1. Escolares com dificuldade de
aprendizado sempre devem ser avaliados quanto à acuidade visual e auditiva,
portanto, são diagnósticos diferenciais: acuidade visual diminuída e
hipoacusia. Em virtude do comportamento hiperativo da criança em ambiente
escolar e a dificuldade de leitura, pode-se considerar Transtorno do Déficit de
Atenção e Hiperatividade (TDAH), dislexia, disgrafia. Além disso, é possível
suspeitar de transtornos psicológicos associados à ansiedade pelo comportamento
supracitado e pela história de enurese noturna recorrente.

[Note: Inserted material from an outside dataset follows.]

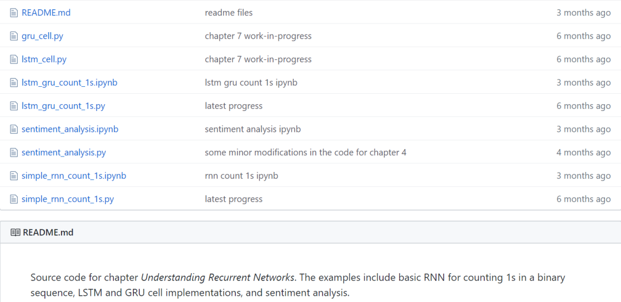Open simple_rnn_count_1s.ipynb notebook

[x=74, y=175]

2. A apneia obstrutiva do sono (SAOS) caracteriza-se
por uma obstrução parcial ou completa das vias aéreas superiores, levando a
aumento do esforço respiratório, hipóxia e hipercapnia. Acomete entre 1% a 5%
da população pediátrica, com pico de prevalência entre 2 e 8 anos, e tem como
principal causa a hipertrofia adenoamigdaliana.  De acordo com a Sociedade Brasileira de
Pediatria, os quadros de SAOS podem ser classificados como: leve – índice de
apneia-hipopneia maior que 1 e menor ou igual a 5 por hora; moderado quando
maior que 5 e menor ou igual a 10, e grave quando acima de 10 eventos por hora.

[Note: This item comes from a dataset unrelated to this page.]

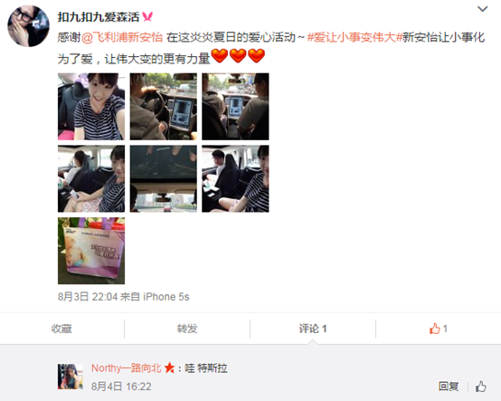
Task: Click the @飞利浦新安怡 mention link
Action: pyautogui.click(x=122, y=37)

3. Cor negra, sexo masculino, história
recorrente de amigdalite, hipertrofia adenoamigdaliana, história de atopia,
enurese noturna, sonolência diurna, hiperatividade, dificuldade de aprendizagem
são fatores sugestivos de SAOS.

4. Os tratamentos para distúrbios do sono variam
conforme o grau e a sintomatologia do paciente. Os tratamentos para SAOS
incluem: perda de peso, quando necessário; esteroides nasais, antileucotrieno,
adenoamigdalectomia, tratamentos ortodônticos (como expansão maxilar) pressão
positiva nas vias aéreas. Além disso, nos distúrbios do sono em geral, deve-se
mudar hábitos de sono, por meio de rotinas de higienização do sono. A indicação
de adenoamigdalectomia deve levar em consideração cada caso, sendo primeira
linha em casos de SAOS moderados e graves associados à hipertrofia
adenoamigdaliana e não tenham contraindicações cirúrgicas. Em casos que a SAOS
não pode ser corrigida por cirurgia, o tratamento mais efetivo e mais utilizado
é o uso do CPAP. O equipamento faz uma pressão positiva contínua na via aérea
com ar que impede o colapso da via durante o sono.

5. Além de atrapalhar a qualidade
de vida, afetando o desenvolvimento, alguns pacientes apresentam problemas de
crescimento. Em longo prazo é possível que a SAOS cause outros problemas, como:
hipertensão arterial, aumento no risco de doença cardíaca e até mesmo morte.